PerezHilton.com, The Mirror, The New York Times and dozens of others have confirmed our collective assumptions: Lindsay Lohan is still troubled, still damaged, and worst of all—still undesirable professionally:
“You all know that LiLo can't do things without drama… So, no surprise, last night's debut episode of Lindsay was absolutely CRAZY! Seriously, we NEVER thought we'd see the REAL Lindsay Lohan! And by real LiLo, we mean crying, shouting, flipping out Lindsay!” -Perez Hilton
“Lindsay Lohan’s hopes of reinventing herself as sober, calm and together were hindered last night as viewers of her new docu-series saw her lose her cool in a series of angry outbursts.” -The Mirror
“Never mind that much of the last seven or so years has been a Lindsay Lohan reality show, taking place on TMZ, in tabloids, in the courts and in rehabilitation clinics. Ms.
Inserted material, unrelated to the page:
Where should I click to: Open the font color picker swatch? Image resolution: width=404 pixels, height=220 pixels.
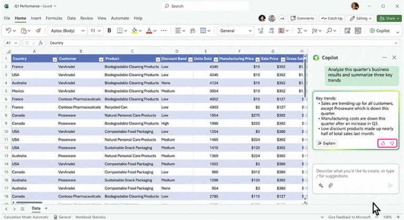point(149,31)
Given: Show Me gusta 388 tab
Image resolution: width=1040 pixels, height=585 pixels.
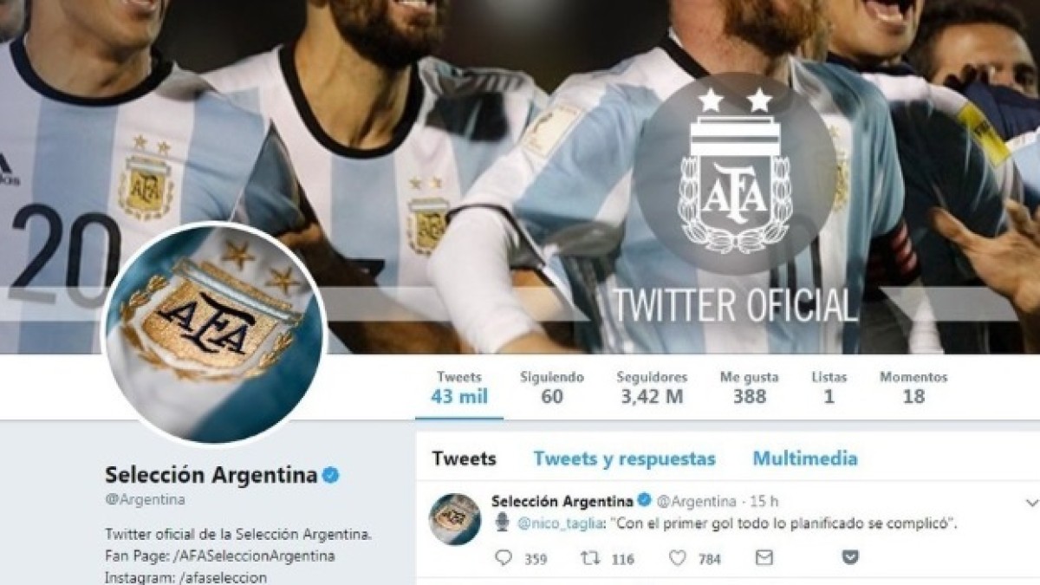Looking at the screenshot, I should click(x=749, y=388).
Lohan has failed for so long and so publicly that it no longer seems reasonable to expect her to succeed, a possibility that a show like this at least needs.” -The New York Times
Perhaps the NYT’s quote is most notable, as it confirms the general assumption that what we see of the actress, as fed to us by paparazzi, camera crews, unnamed sources and tabloid headlines is a fairly accurate portrayal—and that therefore Oprah’s foray into LiLo’s tailspin will be nothing new to viewers.
When I sat down to watch the actual first episode of “Lindsay,” I was thrown by what I saw. I don’t want to get your hopes up; Lindsay Lohan hasn’t morphed into an entirely new being, but the screaming misfit promoted in the headlines was much more of a sideline skit than the main act. Much of the star’s words about re-grounding herself, reclaiming her health as a whole and stabilizing her topsy-turvy world did sound like mantra lines Lohan had memorized—but what does that say about us as an audience that we take this as part of her unavoidable failure (after all, memorization requires remembering, an oft-sober activity)?
We have a history of cheerleading tragic women throughout history; from Judy Garland to Amy Winehouse, we simultaneously want them to fail and succeed—but is this for our own entertainment or is there a deeper meaning?
We certainly pick and choose how we interpret celebrities’ explorations into the world of drugs and alcohol; Miley Cyrus is among the latest examples of former glorified youth now spitting in the faces of their ever-innocent caricatures and our reaction has generally been one of annoyance rather than concern. Will we feel the same once she shaves her head and starts slamming umbrellas into cars à la Britney?
Drew Barrymore is an example of a fully-blossomed recovery (the superstar had been in rehab twice by the age of 13) and we totally love her, don’t get us wrong, but something tells us we would find her even more fascinating if she were to dabble in the dark arts of addiction once again. Why do we find the decay of feminine beauty to be so alluringly mysterious?
Surprisingly (not surprisingly), Oprah herself explored the topic on her Super Soul Sunday show. Her panel cited a medicated nation filled with those “aching for things to celebrate,” while avoiding living their own lives as a primary problem, along with their own theory of relativity (we find comfort in relating our own suffering to another’s, especially one we view in high regard).
With the number of female celebrities falling into the recesses of addiction and mental instability noticeably growing, we think the clear choice is to admit the real reasoning behind why we’ve put these women into a fishbowl for our own poking and prodding. In Lindsay Lohan’s case, we can honestly say that regardless of the motivation (we can’t avoid the fact that Oprah’s got the big bucks), we’re grateful for the however-heavily edited footage of this segment of the star’s life. Why? Not because we’re salivating, not because we want to see her fail, not because she’s (admittedly) a little crazy, but because for whatever rhyme or reason, “Lindsay” the docu-series and its press wake have left us examining our own behavior patterns and assumptions—and feeling a little ashamed for judging others, including LiLo.